■ Ausgewählter Text
--------
Wenn wir dann doch einmal zusammen zu Rate sitzen, was selten genug angemessen vorkommt, dann nicken wir gerne die Unausweichlichkeiten und Alternativlosigkeiten dieser Veränderung ab, welche durch unsere Chefinnen und Chefs und deren Chefinnen und Chefs postuliert werden. Werden diese Ausführungen dann noch von einem externen (das ist wichtig) Unternehmensberater beglaubigt, dann folgt meistens so etwas wie rationale Einsicht. Hierunter verstehen wir in erster Linie im Außen wahrnehmbares Kopfnicken. In Organisationen wird dann gerne beteuert, dass man/frau ja verstehe und die getroffenen Entscheidungen natürlich mittrage. 

Emotionale Akzeptanz - Das Tal der Tränen

In der Rolle als Coach arbeite ich mit meinen Klienten in Veränderungsprozessen mit dem Fünf-Grenzen-Prozess-Modell von Rainer Molzahn. Bei der rationalen Einsicht arbeiten wir an der Grenze zur Information. Hier tragen wir erstmal all das zusammen, was wir an sinnlich wahrnehmbarer Information zur Verfügung haben. Wir drehen und wenden Informationen, verdichten oder entzerren Informationen und bearbeiten Komplexität. Wir geben den Dingen einen Namen und holen sie ins Licht. Und das ist Schwerstarbeit und Steine Klopfen. An dieser Stelle neigen Menschen zu Abkürzungen in dem Sinne: Okay, ich habe verstanden. Natürlich bin ich dabei. Gerne strenge ich mich für Sie weiter an.
--------
■ Zu erledigende Schritte
1/ Beantworten Sie anhand des Textes über Veränderungsprozesse die folgenden Fragen.
(a) Was verstehen wir laut Text unter rationaler Einsicht in erster Linie?
(b) Von wem stammt das Fünf-Grenzen-Prozess-Modell?
(c) An welcher Grenze wird bei der rationalen Einsicht gearbeitet?
2/ Übersetzen Sie bitte den Satz „Wir geben den Dingen einen Namen und holen sie ins Licht.“ aus dem Text über Veränderungsprozesse ins Englische.
3/ Schreiben Sie aus dem Text über Veränderungsprozesse die Passage genau ab: Beginnen Sie bei den Worten „Emotionale Akzeptanz - Das“ und hören Sie nach „Sie weiter an.“ auf.
Die Einträge stehen in keinem Zusammenhang mit dem Text über Veränderungsprozesse.

■ Vorliegende Angaben
--------
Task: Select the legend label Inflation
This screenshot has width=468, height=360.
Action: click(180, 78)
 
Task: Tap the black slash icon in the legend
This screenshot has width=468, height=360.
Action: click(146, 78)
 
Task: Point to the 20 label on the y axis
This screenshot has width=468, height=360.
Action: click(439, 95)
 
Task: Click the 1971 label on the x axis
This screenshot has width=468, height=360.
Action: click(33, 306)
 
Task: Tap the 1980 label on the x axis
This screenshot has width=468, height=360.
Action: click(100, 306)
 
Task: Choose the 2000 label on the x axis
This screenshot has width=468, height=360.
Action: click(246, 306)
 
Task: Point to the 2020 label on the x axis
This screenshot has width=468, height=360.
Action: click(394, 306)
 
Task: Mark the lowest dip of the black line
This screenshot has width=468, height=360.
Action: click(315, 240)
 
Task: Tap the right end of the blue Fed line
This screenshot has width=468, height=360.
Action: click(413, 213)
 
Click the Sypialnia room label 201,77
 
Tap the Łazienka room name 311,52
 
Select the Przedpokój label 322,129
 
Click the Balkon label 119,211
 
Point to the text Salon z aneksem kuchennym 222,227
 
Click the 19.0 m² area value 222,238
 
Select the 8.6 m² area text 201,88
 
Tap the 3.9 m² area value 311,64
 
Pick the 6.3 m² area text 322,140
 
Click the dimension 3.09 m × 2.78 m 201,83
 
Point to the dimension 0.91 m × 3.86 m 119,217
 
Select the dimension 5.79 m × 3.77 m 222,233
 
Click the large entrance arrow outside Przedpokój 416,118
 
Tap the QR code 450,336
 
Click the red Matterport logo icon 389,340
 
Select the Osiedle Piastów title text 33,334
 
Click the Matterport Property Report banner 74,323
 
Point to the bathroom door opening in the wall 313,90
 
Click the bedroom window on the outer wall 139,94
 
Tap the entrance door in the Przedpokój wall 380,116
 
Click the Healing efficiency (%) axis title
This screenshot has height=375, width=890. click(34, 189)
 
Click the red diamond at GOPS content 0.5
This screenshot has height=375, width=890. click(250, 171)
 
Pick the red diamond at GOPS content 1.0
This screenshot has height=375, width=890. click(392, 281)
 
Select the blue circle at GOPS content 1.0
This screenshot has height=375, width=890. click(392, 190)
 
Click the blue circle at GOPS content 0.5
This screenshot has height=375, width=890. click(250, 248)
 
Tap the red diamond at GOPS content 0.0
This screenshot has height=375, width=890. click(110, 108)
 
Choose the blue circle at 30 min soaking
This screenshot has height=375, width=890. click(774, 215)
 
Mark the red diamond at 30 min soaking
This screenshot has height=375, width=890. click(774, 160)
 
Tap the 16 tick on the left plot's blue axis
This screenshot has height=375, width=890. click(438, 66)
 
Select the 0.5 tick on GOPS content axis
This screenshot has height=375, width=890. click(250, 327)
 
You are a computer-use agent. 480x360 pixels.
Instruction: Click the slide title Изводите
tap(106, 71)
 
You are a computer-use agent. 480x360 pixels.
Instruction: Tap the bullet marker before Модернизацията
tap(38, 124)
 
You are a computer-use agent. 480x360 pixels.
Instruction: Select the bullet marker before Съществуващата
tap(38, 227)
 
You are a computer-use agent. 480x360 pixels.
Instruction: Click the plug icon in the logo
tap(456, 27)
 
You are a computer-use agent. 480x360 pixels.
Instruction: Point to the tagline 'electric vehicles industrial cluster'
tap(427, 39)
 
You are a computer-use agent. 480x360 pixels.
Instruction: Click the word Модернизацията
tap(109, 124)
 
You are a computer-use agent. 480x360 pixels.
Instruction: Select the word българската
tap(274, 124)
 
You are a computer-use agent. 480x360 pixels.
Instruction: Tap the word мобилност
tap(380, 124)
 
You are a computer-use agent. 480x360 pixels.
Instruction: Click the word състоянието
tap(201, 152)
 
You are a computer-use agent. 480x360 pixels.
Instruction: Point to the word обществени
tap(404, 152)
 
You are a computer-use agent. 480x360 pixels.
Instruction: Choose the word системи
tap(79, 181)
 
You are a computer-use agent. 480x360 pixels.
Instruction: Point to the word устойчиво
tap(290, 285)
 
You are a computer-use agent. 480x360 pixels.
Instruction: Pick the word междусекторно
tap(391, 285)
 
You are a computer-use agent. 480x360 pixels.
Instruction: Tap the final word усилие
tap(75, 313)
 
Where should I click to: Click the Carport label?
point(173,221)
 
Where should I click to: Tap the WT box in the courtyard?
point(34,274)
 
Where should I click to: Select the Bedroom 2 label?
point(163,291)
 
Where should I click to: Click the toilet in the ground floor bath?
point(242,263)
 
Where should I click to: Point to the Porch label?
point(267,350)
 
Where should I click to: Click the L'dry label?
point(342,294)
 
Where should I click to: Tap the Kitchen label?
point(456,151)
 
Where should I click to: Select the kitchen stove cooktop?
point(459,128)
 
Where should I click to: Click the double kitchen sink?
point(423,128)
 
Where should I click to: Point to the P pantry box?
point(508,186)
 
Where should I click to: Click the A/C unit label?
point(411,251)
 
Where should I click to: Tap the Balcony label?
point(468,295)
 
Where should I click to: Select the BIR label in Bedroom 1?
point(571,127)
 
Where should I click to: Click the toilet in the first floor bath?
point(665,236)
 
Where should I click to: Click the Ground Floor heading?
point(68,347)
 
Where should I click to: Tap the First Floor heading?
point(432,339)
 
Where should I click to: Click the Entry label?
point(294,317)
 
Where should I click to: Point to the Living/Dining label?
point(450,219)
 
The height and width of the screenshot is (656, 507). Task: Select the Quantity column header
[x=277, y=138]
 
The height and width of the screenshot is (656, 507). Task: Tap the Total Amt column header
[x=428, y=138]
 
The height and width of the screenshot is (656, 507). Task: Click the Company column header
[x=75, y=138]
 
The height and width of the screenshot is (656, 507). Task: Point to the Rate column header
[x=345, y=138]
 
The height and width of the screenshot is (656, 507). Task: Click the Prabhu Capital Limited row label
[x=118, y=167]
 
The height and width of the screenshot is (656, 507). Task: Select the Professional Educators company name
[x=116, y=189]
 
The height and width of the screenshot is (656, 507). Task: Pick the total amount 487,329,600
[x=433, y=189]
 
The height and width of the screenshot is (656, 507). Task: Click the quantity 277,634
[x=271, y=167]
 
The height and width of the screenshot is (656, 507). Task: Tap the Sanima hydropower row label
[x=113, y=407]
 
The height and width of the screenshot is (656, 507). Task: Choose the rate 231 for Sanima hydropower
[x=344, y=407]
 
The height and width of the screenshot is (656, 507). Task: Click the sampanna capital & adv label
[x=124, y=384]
--------
■ Lösungen zur Übung
1/
(a) Im Außen wahrnehmbares Kopfnicken.
(b) Von Rainer Molzahn.
(c) An der Grenze zur Information.

2/ We give things a name and bring them into the light.

3/
Emotionale Akzeptanz - Das Tal der Tränen

In der Rolle als Coach arbeite ich mit meinen Klienten in Veränderungsprozessen mit dem Fünf-Grenzen-Prozess-Modell von Rainer Molzahn. Bei der rationalen Einsicht arbeiten wir an der Grenze zur Information. Hier tragen wir erstmal all das zusammen, was wir an sinnlich wahrnehmbarer Information zur Verfügung haben. Wir drehen und wenden Informationen, verdichten oder entzerren Informationen und bearbeiten Komplexität. Wir geben den Dingen einen Namen und holen sie ins Licht. Und das ist Schwerstarbeit und Steine Klopfen. An dieser Stelle neigen Menschen zu Abkürzungen in dem Sinne: Okay, ich habe verstanden. Natürlich bin ich dabei. Gerne strenge ich mich für Sie weiter an.